The earliest electrum coinage of Lydia has been the subject of much scholarly debate and variously attributed to the reigns of Gyges, Sadyattes and Alyattes. In a well thought out article 'KUKALIṂ, WALWET, and the Artemision deposit', in Agoranomia, Studies in Money and Exchange Presented to John H. Kroll, ANS New York 2006, R.W. Wallace not only corrects the reading of the two previously known legends, 'VALVEL' and '..KALIL..', but convincingly demonstrates that the two series, with their several die links, belong to the same period during the reign of Alyattes, datable to about 600 BC. However, Wallace's interpretation of WALWET as the Lydian name of Alyattes is put seriously in doubt by the appearance of the above ALYA issue, a legend much closer to the Hellenized form of Alyattes. WALWET may be connected to the Luwian word 'walwi' (lion) and 'KUKALIṂ' may be translated as 'I am of Kukas'. These legends are probably the names of moneyers, mint-officials or regal titles appertaining to Alyattes.

The ALYA issue was struck at 1/3 of a stater on the so-called Lydo-Milesian weight standard of 14.1 grams in alluvial electrum, a naturally occurring gold-silver alloy found in abundance in the washings of the Pactolos river which runs from the slopes of Mount Tmolos, through Sardis and empties into the Hermos. According to legend, King Midas divested himself of the golden touch by washing himself in the river (Ovid, Met. 11.140-144). The variable composition of electrum rendered it a difficult commodity to trade without a seal of guarantee of value, unlike pure gold or silver which had been merely weighed throughout the middle east for millennia.

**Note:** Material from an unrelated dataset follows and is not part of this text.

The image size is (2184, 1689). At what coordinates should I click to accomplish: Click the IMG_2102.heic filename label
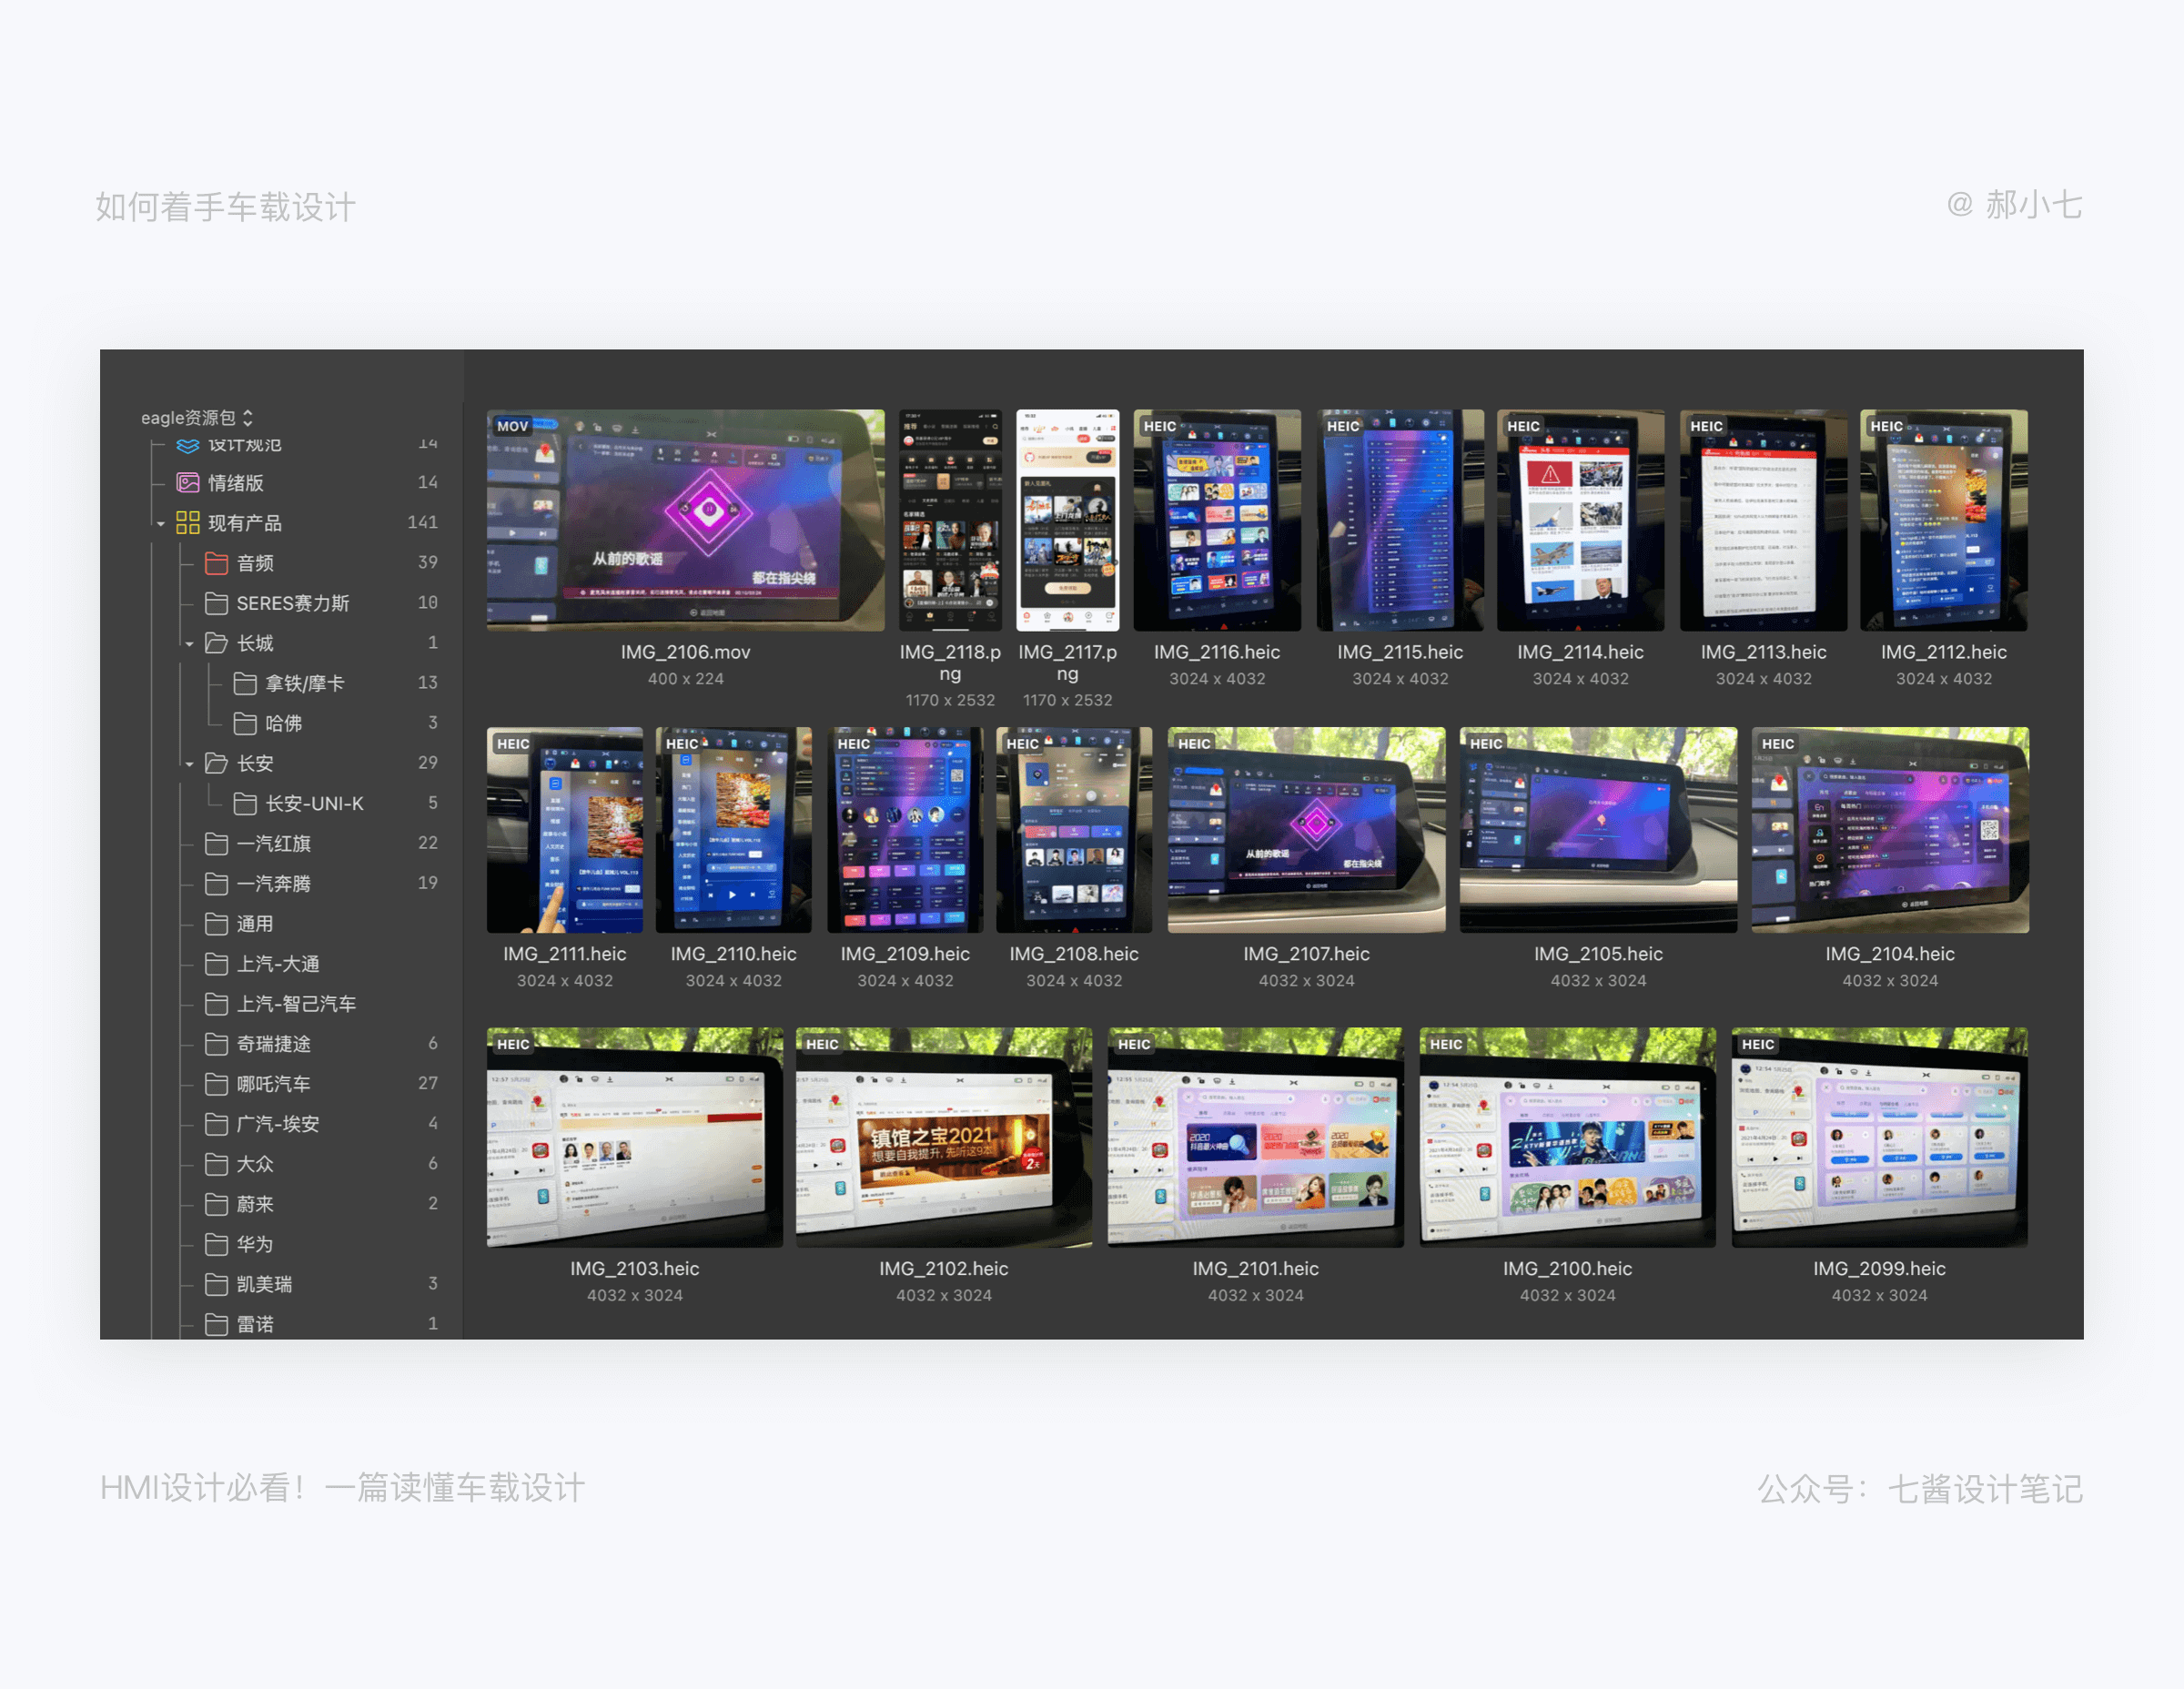943,1268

The seal of guarantee initially chosen was the image of a lion's head, the personification of royal authority, strength, courage, wisdom, justice, protection, fire and gold ('subterranean sun'), all attributes that the ambitious kings of Lydia would have been keen to emphasise. The lion, with its golden-brown coat and radiate mane was principally the personification of the sun itself, and hence it is found as a symbol of eastern sun-gods such as Mithras. The zodiac sign Leo was occupied by the Sun in the hottest part of the year, July 22 to August 22, and it was probably on account of this that it was believed that the lion was able to gaze directly at the sun without blinking. In Egypt the male lions were the guardians of the eastern and western horizons, and hence sun-rise and sun-set.

It is not by chance that the head of the lion of this coin has a disk on the forehead, which can only be the solar disk, later replaced by a radiate setting or rising sun on the anonymous 1/3-staters (trites), usually attributed to Alyattes, hardly a wart 'Warz' as suggested by Weidauer for group XV. Indeed the very name of Anatolia (from the Greek Ἀνατολή, Anatolḗ) means the 'east' or [land of] 'sunrise'.